Thursday, March 21, 2013

Diario di un prof: la giornata da Dio (parte prima).

La giornata da Dio inizia alle tre di notte, quando ti svegli tutto sudato e tremolante per l'incubo appena vissuto. Mamma che paura! Incubo classico, molta confusione, tu in cima ad una torre di ferro, ti senti perdere l'equilibrio, nessuno a salvarti e crollare nel vuoto senza speranza. Ti aspetti il botto, invece ti svegli tutto sudato.
Un classico. Un super classico. Freud avrebbe detto: "che coglioni!".

Silenzio, buio e un caldo boia. Per fortuna era solo un sogno. Un sogno pessimo. Tolgo la felpa, sistemo il cuscino, non distinguo bene tra mutande e lenzuolo. Sensazione di malessere, leggero mal di testa, controllo l'orologio per diminuire lo stato di ansia: sono da poche passate le tre. Forse sono solo i postumi del weekend, più probabilmente il panino con la porchetta divorato all'una di notte, ventisette secondi prima di andare a dormire. Ci sta.

La giornata da Dio comincia inesorabilmente con livelli di angoscia inesorabili. Mi aspetta una giornata di lavoro e di appuntamenti, il terrore che la sveglia non suoni, il materasso bagnato di sudore e  il puzzo di incubo stantio aleggiare ancora nell'aria. Vai sereno, è solo l'inizio di una giornata da Dio.

Ore otto, anticipo ai secondi la sveglia. Ciabatte ai piedi, entro al cesso, mi guardo allo specchio. Ma non mi ero fatto la barba ieri sera? Pazienza. Strana sensazione in bocca, come se ci avessero cagato dentro. Il tempo di svuotare la vescica, poi di nuovo in camera da letto. L'impressione che abbiano scopato in tre o quattro sul tuo letto e la certezza che, anche fosse, tu non eri tra quei tre o quattro. Sereno, ti dico: oggi sarà una giornata da Dio.

Pantaloni scarpe maglione giubbetto. C'è anche la bicicletta. Il cane che, da vero e unico amico dell'uomo, salta la colazione in solidarietà con te che per la colazione tempo non hai. Ore otto e quaranta, le porte dell'università e venti minuti di anticipo sulla prima ora di lezione. Non molto impegnativa, a dire la vertità. Te l'avevo detto: oggi sarà una giornata da Dio.

Alle dieci e trenta sono in ufficio. Non avevo lasciato qualche bustina extra di tè? No?! Pazienza. Computer internet postaelettronica burocraziadimerda. E' certo che sarà una giornata da Dio: sono le dodici e il telefono non ho ancora squillato mai. Fuori non sta piovendo. Dentro neanche.

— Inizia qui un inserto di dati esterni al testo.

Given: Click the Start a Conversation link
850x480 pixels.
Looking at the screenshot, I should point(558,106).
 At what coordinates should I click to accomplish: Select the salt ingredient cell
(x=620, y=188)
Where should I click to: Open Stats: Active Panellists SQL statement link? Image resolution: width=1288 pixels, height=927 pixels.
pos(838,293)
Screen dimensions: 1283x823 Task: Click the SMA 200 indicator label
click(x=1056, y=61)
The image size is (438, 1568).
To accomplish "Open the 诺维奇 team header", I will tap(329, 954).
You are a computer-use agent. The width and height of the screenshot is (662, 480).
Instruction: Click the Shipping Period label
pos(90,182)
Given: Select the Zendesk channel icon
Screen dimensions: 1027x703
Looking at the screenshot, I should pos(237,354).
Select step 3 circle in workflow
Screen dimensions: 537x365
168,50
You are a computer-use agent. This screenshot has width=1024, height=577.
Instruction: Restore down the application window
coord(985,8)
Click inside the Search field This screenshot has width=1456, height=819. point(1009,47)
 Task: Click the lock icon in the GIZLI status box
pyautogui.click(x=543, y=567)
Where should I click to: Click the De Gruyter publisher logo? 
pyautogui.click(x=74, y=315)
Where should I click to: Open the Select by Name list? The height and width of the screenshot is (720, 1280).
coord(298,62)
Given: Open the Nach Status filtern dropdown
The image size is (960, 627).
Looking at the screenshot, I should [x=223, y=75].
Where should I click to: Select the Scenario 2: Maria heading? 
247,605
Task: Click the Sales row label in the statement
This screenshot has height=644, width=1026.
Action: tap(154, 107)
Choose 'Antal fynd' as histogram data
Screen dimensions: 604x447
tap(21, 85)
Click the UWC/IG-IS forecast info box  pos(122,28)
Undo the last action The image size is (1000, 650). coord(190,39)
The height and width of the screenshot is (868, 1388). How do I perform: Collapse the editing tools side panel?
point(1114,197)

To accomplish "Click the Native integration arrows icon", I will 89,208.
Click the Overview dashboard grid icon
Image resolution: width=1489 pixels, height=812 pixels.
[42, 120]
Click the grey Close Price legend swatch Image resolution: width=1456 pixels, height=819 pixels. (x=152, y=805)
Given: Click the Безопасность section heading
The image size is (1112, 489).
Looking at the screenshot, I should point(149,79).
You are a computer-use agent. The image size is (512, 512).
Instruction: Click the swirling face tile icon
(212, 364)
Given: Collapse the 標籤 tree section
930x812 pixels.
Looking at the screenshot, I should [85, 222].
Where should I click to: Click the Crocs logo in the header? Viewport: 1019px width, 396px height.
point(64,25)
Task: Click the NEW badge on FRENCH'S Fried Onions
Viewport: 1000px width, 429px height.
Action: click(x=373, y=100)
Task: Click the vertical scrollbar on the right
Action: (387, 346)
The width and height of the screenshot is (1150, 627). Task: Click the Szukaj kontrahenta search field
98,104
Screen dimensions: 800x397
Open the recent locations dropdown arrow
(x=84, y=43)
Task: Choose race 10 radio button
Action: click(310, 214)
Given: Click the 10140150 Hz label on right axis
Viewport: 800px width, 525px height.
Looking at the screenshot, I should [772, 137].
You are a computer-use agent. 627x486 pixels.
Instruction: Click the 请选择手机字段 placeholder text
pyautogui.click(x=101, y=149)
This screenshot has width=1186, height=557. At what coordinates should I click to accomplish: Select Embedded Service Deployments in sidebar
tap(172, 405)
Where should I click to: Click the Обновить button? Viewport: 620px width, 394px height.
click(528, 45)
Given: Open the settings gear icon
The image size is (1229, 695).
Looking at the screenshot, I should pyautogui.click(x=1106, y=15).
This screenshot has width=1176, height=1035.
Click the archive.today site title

Pranzo al sacco: chilata abbondante di fusilli ai funghi con altra chilata abbondante di aglio e pomodoro. Rutto obbligatorio, scoreggia facoltativa. Al momento di sbucciare l'arancio senza la fitta allo stomaco. Di corsa verso il bagno. E' sulla tavoletta del cesso che l'uomo ha tirato fuori (e anche realizzato, mi sa) le idee più grandi. Non è così per me, non oggi almeno: mi è solo tornato in mente che non avevo finito di preparare la lezione delle tre. Di nuovo di corsa in ufficio. Di nuovo a lezione. Poi un incontro con i vertici del dipartimento (detta così fa figo, in realtà semplice e noiosa routine) e di nuovo in sella per raggiungere la parte opposta del campus. Ultima lezione della giornata e anche ultima lezione del semestre. O trimestre. Insomma, dell'anno accademico. Minchia, un altro anno accademico è già passato. Il mio secondo da prof. Il contratto termina a luglio. Potrebbe non essercene un terzo. Potrebbe essere il mio ultimo anno da prof. Potrebbe essere stata la mia ultima lezione da prof. Il precario e la sua giornata da Dio.